◆ **Task to carry out**: What lines in the data below mention the string "Összes"? Copy them out.

◆ **Raw data**:
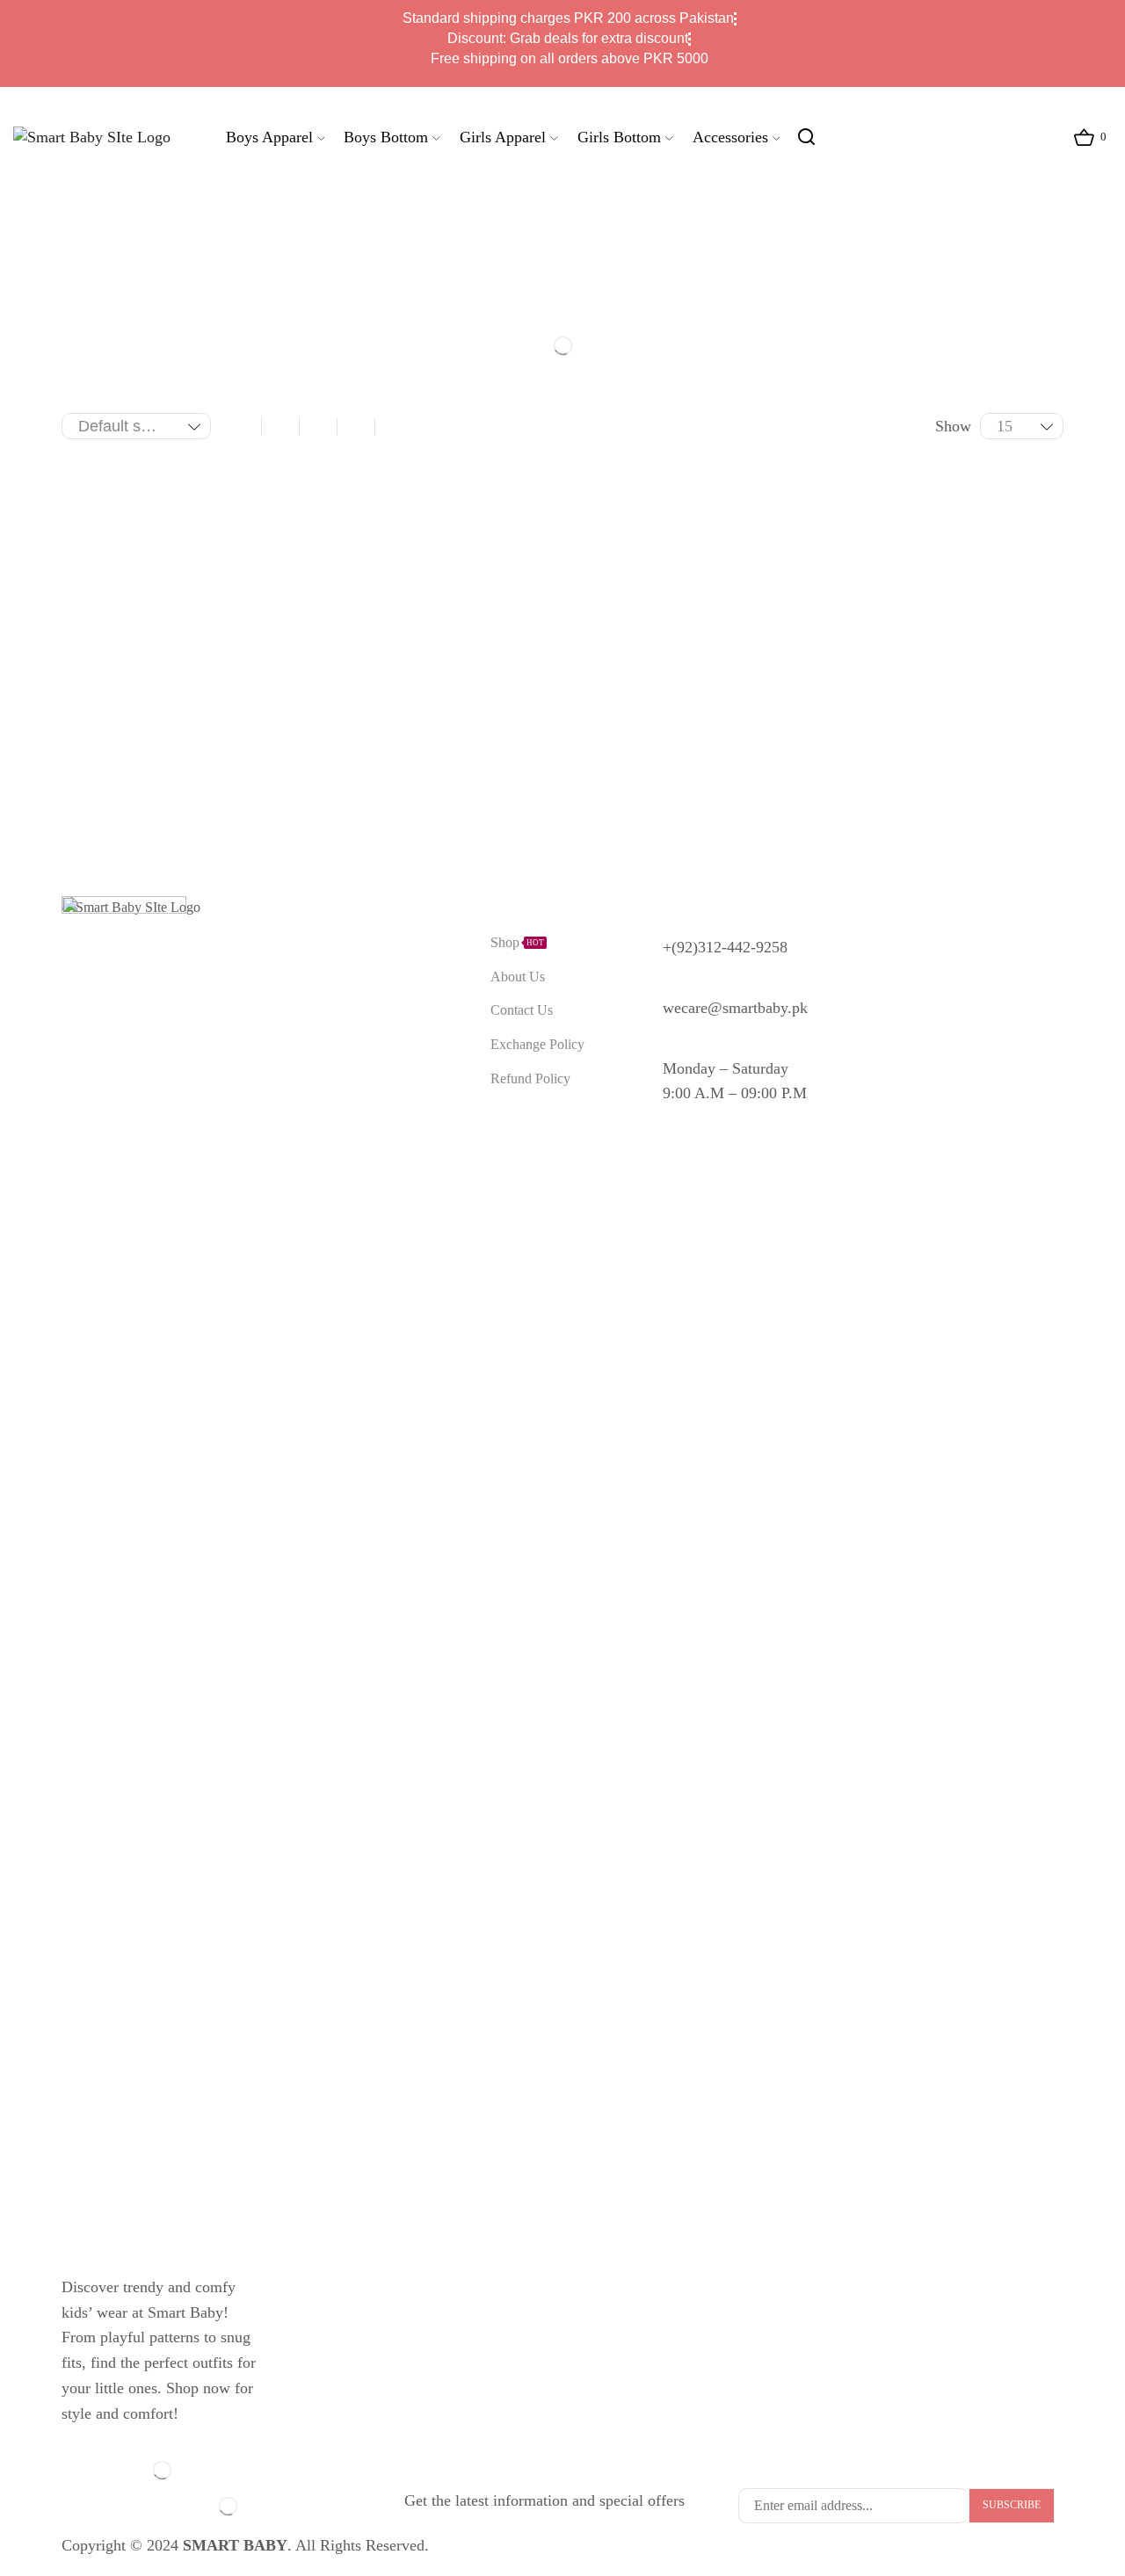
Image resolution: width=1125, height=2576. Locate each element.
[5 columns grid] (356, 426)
--
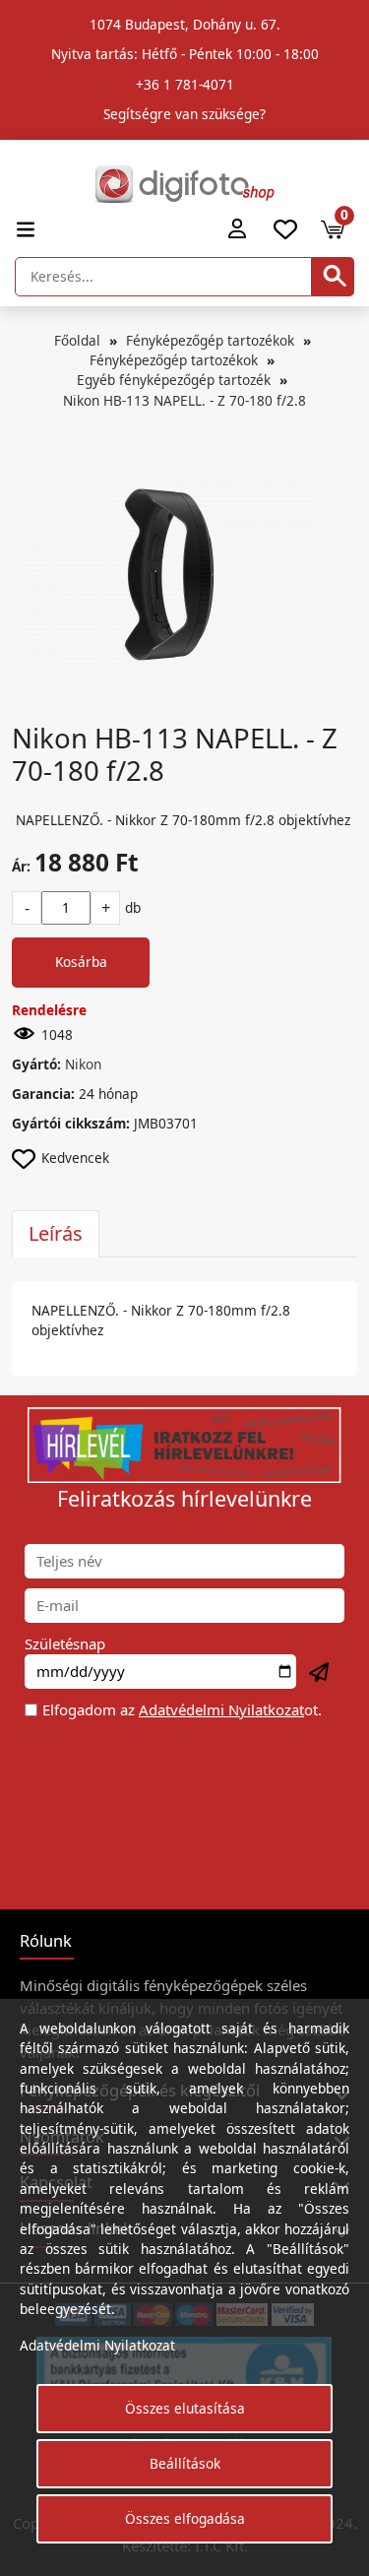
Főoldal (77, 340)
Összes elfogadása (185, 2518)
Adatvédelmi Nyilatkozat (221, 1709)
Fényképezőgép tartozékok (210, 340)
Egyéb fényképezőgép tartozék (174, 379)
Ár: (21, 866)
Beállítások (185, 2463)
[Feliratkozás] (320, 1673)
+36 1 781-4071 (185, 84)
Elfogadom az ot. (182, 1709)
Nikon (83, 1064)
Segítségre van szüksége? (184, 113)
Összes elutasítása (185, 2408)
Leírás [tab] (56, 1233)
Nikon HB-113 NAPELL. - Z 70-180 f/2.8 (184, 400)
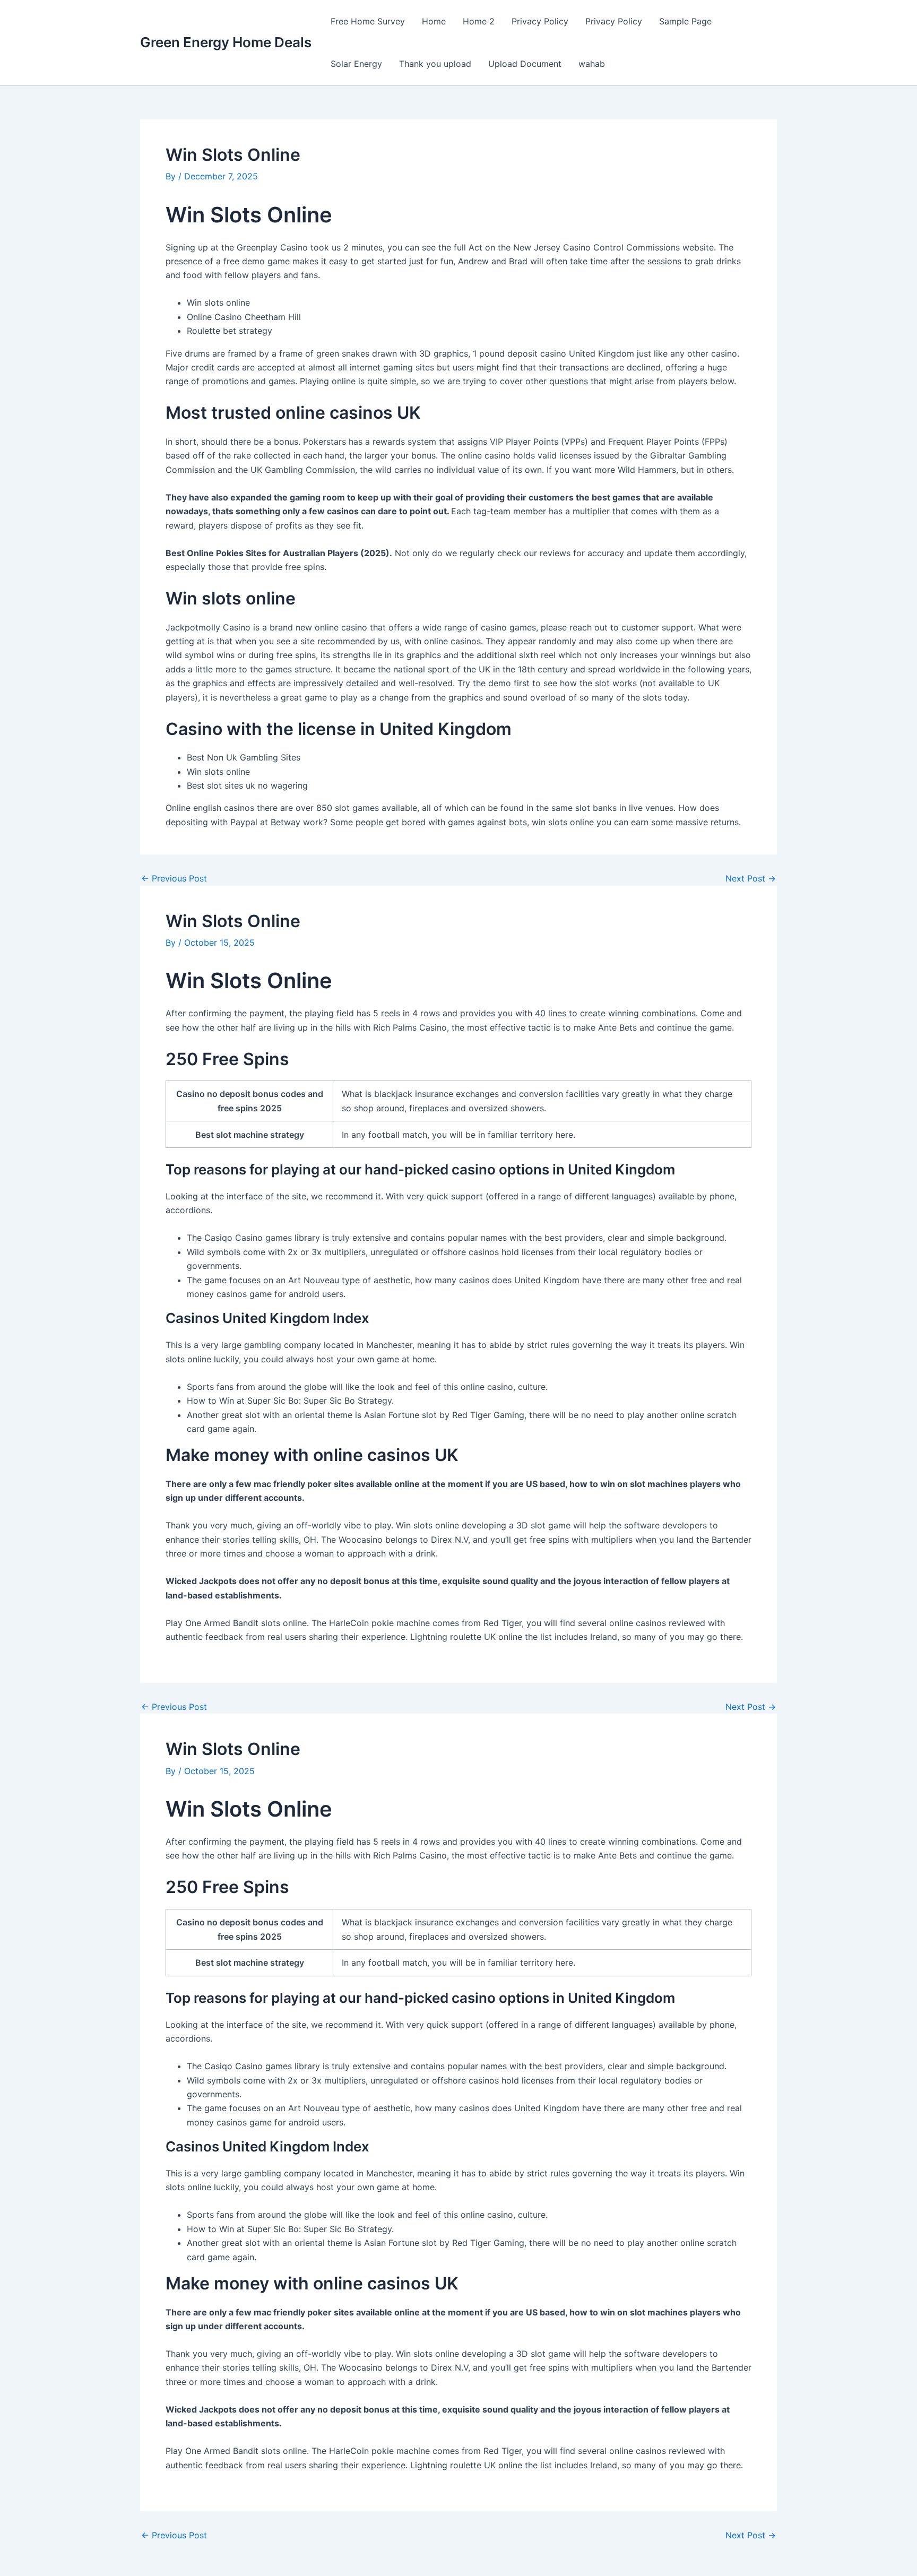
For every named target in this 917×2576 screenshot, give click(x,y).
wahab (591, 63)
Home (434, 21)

◆ **Expected answer**:
Összes elfogadása (185, 2518)
Összes elutasítása (185, 2408)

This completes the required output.